Similarly, if we issue debt securities or otherwise incur significant debt to bank or other lenders or the owners of a target, it could result in:

 

  default and foreclosure on our assets if our operating revenues after an initial Business Combination are insufficient to repay our debt obligations;
     
  acceleration of our obligations to repay the indebtedness even if we make all principal and interest payments when due if we breach certain covenants that require the maintenance of certain financial ratios or reserves without a waiver or renegotiation of that covenant;
     
  our immediate payment of all principal and accrued interest, if any, if the debt security is payable on demand;
     
  our inability to obtain necessary additional financing if the debt security contains covenants restricting our ability to obtain such financing while the debt security is outstanding;
     
  our inability to pay dividends on our ordinary shares;
     
  using a substantial portion of our cash flow to pay principal and interest on our debt, which will reduce the funds available for dividends on our ordinary shares if declared, our ability to pay expenses, make capital expenditures and acquisitions, and fund other general corporate purposes;
     
  limitations on our flexibility in planning for and reacting to changes in our business and in the industry in which we operate;
     
  increased vulnerability to adverse changes in general economic, industry and competitive conditions and adverse changes in government regulation;
     
  limitations on our ability to borrow additional amounts for expenses, capital expenditures, acquisitions, debt service requirements, and execution of our strategy; and
     
  other purposes and other disadvantages compared to our competitors who have less debt.

 

We expect to continue to incur significant costs in the pursuit of our initial Business Combination plans.
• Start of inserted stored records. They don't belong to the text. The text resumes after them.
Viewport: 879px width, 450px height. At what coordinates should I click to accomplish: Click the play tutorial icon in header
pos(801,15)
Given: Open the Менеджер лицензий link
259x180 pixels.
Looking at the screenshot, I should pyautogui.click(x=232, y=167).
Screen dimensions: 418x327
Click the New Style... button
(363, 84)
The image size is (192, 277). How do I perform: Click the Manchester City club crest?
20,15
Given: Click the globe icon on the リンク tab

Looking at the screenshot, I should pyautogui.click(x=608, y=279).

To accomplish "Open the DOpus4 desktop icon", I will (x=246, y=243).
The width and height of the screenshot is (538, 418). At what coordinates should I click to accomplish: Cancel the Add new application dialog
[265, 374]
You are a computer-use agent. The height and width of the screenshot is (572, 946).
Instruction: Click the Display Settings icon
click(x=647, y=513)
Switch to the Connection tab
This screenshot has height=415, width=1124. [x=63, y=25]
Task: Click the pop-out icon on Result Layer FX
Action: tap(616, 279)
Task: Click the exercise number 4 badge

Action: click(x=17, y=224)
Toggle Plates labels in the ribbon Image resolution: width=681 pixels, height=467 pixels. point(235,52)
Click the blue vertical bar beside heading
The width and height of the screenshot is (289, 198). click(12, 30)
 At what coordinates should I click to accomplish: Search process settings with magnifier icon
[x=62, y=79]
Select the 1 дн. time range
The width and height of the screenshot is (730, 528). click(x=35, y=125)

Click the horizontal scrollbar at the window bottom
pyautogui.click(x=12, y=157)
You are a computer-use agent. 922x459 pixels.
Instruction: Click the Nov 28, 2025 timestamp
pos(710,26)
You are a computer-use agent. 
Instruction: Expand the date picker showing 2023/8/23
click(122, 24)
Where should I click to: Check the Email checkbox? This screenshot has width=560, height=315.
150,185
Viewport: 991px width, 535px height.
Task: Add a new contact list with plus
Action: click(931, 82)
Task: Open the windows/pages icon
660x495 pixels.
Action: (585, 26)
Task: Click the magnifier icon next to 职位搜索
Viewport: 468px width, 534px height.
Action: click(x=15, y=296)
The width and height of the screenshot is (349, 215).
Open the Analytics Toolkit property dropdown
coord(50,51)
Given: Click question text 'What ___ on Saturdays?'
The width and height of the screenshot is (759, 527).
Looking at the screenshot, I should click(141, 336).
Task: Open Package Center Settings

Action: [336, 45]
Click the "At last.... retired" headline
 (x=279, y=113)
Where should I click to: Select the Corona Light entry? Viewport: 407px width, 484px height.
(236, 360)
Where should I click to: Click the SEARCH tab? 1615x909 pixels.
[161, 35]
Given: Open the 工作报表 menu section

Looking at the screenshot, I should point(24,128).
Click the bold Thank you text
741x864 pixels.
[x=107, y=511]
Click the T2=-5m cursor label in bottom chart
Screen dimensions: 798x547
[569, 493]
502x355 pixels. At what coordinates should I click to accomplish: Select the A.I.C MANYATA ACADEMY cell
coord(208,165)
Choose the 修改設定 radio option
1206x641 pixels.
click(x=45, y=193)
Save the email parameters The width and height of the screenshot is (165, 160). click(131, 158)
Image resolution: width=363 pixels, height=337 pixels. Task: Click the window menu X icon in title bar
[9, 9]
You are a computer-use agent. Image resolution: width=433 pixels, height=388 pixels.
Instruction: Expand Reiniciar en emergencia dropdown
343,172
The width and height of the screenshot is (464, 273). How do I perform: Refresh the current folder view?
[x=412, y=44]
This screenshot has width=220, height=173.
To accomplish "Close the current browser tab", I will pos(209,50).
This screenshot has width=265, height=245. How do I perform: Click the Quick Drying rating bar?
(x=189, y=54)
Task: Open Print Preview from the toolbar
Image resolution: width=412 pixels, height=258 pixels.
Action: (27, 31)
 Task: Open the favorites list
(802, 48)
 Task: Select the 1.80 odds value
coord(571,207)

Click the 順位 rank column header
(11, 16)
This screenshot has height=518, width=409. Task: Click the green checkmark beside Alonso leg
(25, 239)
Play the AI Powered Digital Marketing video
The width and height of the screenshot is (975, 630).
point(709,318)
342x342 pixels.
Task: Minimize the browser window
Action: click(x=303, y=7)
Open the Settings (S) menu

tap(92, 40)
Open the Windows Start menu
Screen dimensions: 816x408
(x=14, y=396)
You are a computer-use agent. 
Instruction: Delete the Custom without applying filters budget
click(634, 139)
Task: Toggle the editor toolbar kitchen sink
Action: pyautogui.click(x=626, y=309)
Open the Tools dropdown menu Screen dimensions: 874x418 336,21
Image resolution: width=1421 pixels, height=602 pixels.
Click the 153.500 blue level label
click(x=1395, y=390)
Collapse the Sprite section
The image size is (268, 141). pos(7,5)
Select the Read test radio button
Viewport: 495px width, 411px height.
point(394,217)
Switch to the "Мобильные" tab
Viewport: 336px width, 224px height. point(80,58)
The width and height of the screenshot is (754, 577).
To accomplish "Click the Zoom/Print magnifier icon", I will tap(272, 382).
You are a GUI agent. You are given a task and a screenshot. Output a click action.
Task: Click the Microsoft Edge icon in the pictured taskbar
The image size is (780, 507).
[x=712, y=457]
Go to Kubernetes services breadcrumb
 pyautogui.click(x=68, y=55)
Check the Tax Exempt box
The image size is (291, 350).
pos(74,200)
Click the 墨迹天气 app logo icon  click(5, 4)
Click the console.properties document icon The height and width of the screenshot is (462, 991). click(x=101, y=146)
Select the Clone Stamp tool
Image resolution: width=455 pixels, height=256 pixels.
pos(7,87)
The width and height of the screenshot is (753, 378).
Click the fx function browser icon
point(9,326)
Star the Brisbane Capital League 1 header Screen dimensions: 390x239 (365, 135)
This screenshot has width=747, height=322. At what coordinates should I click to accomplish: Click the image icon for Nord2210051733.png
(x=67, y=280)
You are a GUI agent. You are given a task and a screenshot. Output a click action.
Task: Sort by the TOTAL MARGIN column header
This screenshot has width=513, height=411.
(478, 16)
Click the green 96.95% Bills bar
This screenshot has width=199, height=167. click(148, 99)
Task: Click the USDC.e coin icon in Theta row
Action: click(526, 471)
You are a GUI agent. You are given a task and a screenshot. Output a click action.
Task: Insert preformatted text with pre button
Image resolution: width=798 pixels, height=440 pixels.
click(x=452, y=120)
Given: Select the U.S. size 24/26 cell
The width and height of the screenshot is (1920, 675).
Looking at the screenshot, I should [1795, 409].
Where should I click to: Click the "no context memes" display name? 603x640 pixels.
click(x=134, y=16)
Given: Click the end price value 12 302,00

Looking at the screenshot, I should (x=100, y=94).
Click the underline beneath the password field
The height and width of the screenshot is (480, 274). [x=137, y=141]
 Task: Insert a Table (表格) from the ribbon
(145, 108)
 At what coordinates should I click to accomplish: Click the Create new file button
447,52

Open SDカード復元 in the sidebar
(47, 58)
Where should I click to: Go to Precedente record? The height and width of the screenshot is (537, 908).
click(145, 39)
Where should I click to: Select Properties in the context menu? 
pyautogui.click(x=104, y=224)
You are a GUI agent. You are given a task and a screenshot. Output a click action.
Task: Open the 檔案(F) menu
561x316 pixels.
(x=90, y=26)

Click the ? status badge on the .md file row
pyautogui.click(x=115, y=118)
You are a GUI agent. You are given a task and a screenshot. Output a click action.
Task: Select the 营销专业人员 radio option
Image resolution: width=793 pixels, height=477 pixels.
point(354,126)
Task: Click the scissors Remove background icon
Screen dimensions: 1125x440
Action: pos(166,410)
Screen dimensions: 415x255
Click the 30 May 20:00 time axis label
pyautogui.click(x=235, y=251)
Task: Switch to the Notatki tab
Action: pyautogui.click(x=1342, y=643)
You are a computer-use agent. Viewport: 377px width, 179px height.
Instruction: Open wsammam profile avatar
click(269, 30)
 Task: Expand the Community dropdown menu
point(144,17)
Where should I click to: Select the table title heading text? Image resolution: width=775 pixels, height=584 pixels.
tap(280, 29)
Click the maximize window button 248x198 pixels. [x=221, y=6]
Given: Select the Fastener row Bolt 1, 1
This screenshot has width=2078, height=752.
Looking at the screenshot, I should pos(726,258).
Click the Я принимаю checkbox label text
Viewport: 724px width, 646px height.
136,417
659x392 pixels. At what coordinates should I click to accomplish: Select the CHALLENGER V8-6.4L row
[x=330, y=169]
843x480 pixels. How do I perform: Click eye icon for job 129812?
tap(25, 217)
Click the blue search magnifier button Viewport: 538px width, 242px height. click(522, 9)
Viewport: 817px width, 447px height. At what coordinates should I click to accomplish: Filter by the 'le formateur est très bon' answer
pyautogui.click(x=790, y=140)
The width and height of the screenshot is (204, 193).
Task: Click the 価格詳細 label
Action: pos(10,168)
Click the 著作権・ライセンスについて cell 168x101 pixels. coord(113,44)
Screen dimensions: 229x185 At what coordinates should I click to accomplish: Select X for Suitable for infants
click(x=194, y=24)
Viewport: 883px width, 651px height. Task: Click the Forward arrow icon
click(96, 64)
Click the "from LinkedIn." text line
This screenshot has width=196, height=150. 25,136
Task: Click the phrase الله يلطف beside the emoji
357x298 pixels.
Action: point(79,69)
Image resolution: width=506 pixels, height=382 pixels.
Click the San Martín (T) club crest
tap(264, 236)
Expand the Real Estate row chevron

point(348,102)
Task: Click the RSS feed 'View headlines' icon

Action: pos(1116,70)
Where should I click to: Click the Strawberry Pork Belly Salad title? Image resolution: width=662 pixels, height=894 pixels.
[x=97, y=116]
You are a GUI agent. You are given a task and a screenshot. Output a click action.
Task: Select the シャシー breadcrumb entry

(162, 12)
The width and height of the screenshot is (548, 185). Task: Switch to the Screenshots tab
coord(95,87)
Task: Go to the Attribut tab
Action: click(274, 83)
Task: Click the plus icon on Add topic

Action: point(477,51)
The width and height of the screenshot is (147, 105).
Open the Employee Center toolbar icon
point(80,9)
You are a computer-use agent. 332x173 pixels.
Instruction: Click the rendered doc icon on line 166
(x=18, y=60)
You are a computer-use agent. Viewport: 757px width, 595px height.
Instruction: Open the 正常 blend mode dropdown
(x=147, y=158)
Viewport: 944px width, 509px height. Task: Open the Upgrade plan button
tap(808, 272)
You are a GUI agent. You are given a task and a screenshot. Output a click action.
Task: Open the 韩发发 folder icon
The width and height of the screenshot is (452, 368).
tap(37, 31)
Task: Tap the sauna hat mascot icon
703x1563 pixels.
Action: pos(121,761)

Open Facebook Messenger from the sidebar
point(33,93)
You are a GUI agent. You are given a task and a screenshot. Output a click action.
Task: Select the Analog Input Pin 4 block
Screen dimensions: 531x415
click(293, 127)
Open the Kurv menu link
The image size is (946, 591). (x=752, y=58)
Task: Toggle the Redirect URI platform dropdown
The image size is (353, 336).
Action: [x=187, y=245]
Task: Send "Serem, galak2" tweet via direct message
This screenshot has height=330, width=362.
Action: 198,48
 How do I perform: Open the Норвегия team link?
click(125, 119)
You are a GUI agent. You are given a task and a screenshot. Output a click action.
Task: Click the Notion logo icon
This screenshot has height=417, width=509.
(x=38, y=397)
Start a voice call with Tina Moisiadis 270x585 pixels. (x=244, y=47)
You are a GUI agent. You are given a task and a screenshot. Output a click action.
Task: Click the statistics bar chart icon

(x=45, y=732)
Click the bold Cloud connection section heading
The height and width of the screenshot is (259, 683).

We cannot assure you that our plans to raise capital or to complete our initial Business Combination will be successful.

 

Results of Operations

 

We have neither engaged in any operations nor generated any revenues to date. Our only activities from inception to September 30, 2023 were organizational activities, those necessary to prepare for the Initial Public Offering (“Initial Public Offering”) and identifying a target company for a Business Combination. We do not expect to generate any operating revenues until after the completion of our Business Combination. We expect to continue to generate non-operating income in the form of interest income on cash and marketable securities held after the Initial Public Offering. We expect that we will incur increased expenses as a result of being a public company (for legal, financial reporting, accounting and auditing compliance), as well as for due diligence expenses in connection with completing a business combination.

 

For the nine months ended September 30, 2023, we had a net loss of $151, which was operating costs.

 

For the period from May 9, 2022 (Inception) to September 30, 2022, we had a net loss of $4,237, which was formation costs.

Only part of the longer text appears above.